# Lectura de Calculador de motor.



## Napu23 (Dic 6, 2020)

Buenas, soy nuevo en esto y me estoy iniciando en leer memorias de calculadores y en el tema de la electronica y sus componentes, tengo este calculador Continental V56.12 (Peugeot 208 1.2 gasolina de dos conectores), no veo ninguna memoria eeprom y no se por donde coger la informacion si esto es posible, tengo constancia que hay calculadores sin eeproms y con una interfaz aposta (ktag por ejemplo) logran leerlos, adjunto fotos por si alguien puede guiarme un poco en esto.

Saludos y gracias.


----------



## DJ T3 (Dic 7, 2020)

Con calculadora te refieres a ECU (Engine Control Unit)?
Otra cosa, no es "ktag", es "JTAG".
A veces guardan las configuraciones en la eeprom del propio microcontrolador, que si esta protegido, no se puede leer.
El microcontrolador es un Infineon "SAK-TC277T64F200S DC"
SAK-TC277T-64F200S DC - Infineon Technologies

Por qué quieres leer la EEPROM?


----------



## Scooter (Dic 7, 2020)

Para leerlo y desbloquear el modo 10000HP y 1l/100km que tienen todos bloqueado...


----------



## Napu23 (Dic 8, 2020)

DJ T3 dijo:


> Con calculadora te refieres a ECU (Engine Control Unit)?
> Otra cosa, no es "ktag", es "JTAG".
> A veces guardan las configuraciones en la eeprom del propio microcontrolador, que si esta protegido, no se puede leer.
> El microcontrolador es un Infineon "SAK-TC277T64F200S DC"
> ...



Buenas

Si, la ECU, y jtag es una cosa y ktag es otra, el ktag existe y sirve para leer ecus, y lo que dices del procesador es lo que me imaginaba, pero como ya dije, soy inexperto y preferia que me lo confirmaseis alguien de por aqui, queria leer la informacion para compararlo con otro modelo, pero mas que nada para empezar a aprender, gracias por la informacion.
Saludos.


----------



## Scooter (Dic 8, 2020)

Por lo que parece k-tag es una marca de lectores de centralitas.
Sin un equipo especializado lo único que vas a ver es un volcado binario ilegible, si esos equipos ordenan los datos puede que se entienda algo.


----------



## DJ T3 (Dic 8, 2020)

Napu23 dijo:


> ktag es otra


Si, y es la marca de un aparato, 





Y NO un protocolo para depuracion como el *JTAG, *que en éste caso te podria servir.

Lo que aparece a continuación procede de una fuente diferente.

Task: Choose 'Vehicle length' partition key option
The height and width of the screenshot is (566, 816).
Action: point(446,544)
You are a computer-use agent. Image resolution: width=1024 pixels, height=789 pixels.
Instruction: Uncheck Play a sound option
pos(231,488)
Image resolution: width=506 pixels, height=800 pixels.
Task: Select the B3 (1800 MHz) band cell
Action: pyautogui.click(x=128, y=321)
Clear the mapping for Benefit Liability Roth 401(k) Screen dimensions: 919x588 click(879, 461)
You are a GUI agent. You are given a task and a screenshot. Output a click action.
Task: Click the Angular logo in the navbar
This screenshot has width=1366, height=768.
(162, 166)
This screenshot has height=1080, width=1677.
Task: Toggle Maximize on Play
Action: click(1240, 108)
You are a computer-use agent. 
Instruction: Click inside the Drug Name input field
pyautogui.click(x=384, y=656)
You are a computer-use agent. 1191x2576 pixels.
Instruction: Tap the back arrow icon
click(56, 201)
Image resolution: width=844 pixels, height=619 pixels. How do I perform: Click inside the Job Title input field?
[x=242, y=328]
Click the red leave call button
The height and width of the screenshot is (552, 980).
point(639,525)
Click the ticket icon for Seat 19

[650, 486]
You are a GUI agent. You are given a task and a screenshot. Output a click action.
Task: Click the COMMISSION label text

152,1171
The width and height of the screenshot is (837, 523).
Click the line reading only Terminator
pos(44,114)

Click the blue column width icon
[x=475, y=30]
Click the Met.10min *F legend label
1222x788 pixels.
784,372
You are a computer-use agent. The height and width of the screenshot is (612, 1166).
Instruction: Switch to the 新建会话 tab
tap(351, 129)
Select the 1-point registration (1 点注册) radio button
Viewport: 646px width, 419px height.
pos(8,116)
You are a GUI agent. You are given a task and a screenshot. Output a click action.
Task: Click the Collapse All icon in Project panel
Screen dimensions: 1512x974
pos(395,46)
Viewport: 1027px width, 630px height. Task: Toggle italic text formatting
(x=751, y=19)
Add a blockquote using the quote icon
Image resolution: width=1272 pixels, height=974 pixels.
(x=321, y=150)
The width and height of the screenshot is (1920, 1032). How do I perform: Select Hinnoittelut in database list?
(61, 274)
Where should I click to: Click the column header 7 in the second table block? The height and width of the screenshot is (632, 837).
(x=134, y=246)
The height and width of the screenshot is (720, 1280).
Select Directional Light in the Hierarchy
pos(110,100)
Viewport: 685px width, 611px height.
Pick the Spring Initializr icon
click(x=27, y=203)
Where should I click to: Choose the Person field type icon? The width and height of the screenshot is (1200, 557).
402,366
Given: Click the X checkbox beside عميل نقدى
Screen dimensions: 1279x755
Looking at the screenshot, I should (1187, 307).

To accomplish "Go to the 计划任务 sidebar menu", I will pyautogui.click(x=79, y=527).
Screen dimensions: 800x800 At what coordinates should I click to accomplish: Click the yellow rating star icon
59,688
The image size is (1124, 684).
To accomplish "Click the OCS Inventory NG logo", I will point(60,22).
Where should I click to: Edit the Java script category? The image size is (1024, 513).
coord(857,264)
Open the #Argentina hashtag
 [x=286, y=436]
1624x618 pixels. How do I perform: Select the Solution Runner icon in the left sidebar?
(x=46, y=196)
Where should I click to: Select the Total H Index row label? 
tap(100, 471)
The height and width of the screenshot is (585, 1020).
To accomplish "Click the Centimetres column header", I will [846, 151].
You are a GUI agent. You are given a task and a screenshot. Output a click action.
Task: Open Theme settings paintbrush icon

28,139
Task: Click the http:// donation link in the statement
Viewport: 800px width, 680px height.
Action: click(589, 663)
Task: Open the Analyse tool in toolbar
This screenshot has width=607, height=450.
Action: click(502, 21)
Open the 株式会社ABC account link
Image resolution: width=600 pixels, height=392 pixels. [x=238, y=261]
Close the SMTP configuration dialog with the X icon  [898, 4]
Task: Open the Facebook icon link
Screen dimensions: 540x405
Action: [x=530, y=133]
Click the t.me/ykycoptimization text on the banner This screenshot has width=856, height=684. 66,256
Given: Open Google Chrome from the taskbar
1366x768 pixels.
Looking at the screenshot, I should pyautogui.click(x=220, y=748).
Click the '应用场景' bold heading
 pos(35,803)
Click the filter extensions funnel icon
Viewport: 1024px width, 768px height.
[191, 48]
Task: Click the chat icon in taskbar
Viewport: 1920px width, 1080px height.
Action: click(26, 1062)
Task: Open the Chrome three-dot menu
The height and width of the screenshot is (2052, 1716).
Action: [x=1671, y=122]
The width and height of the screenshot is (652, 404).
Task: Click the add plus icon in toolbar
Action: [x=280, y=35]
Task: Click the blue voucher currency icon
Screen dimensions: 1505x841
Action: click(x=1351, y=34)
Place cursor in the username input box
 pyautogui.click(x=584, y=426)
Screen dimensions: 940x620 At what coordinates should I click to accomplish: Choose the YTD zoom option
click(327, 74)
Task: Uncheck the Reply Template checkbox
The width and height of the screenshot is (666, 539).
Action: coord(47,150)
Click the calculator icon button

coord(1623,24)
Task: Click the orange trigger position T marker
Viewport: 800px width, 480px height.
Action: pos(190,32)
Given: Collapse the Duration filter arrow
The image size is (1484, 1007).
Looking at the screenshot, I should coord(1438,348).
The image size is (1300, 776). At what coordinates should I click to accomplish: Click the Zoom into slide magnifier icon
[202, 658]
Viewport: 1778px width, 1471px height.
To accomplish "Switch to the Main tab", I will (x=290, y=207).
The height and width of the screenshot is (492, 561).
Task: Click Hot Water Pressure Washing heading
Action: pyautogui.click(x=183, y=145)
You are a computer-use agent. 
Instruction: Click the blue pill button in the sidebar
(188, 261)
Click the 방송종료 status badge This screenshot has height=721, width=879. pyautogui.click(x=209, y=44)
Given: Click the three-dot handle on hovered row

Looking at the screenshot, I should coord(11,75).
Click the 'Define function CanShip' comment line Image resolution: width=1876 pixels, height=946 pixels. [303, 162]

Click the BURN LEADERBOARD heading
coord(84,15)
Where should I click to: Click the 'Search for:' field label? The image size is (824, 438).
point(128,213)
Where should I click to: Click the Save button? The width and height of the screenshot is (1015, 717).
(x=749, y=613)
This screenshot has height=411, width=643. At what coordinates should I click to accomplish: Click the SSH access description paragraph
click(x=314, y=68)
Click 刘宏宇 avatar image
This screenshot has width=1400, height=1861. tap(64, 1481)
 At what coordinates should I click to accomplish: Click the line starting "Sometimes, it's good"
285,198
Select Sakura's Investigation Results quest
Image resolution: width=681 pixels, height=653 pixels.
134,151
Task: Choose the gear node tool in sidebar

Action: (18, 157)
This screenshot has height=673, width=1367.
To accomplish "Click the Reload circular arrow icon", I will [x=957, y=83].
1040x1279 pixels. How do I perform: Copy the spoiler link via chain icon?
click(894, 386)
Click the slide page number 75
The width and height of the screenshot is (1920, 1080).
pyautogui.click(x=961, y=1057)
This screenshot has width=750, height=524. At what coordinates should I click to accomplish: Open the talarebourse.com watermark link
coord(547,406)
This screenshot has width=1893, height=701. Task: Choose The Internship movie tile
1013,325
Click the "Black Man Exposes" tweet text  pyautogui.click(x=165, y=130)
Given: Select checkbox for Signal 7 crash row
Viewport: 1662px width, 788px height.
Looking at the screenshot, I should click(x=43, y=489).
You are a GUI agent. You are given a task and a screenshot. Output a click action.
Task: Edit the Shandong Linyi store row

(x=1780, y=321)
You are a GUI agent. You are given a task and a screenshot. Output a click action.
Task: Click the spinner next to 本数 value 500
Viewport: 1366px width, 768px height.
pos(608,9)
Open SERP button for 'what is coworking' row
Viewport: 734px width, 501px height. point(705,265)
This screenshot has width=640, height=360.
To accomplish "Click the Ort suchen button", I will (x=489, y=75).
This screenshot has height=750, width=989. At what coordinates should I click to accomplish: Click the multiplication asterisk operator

Como dice @Scooter , necesitas el nombrado K-TAG, o algun aparato similar, aunque dudo puedas leer la eeprom.
Si llegas a leer algo "coherente", compará esos datos con lo que llegas a leer del otro...  🤷‍♂️ 

Si queres sacar algun provecho de esos datos, como modificar algo, vas a necesitar investigar a fondo el programa, o mejor dicho lo que acabas de leer, ya que cada ECU tiene su propio firmware


----------



## Scooter (Dic 8, 2020)

Útil si que lo veo, aparte del macarrizado de centralitas que es todo un sector, para recuperar centralitas o para adaptar centralitas de vehículos achatarrados a otros que estén en uso .
Que sea sencillo ya es otra discusión. Ahí hay todo un mundo por delante y como hay dinero de por medio los fabricantes se guardarán la información así que será difícil hacerlo.


----------



## Napu23 (Dic 8, 2020)

Okey, creo que ya tengo la idea de como funciona esto, gracias a los dos por la informacion @Scooter y @DJ T3, y si se que cuando se lee la informacion se que no se entiende nada de lo que pone, pero hay programas que te traducen esta informacion a parametros que si que son entendibles (ms de inyeccion, avance de la chispa etc..) y queria probar a ver si sacando la informacion podia usar algun programa que me la tradujese, porque como ha dicho @Scooter se pueden reciclar y tambien curiosear a ver que cambia de un modelo a otro como por ejemplo la potencia y el par segun las revoluciones.

Un saludo.


----------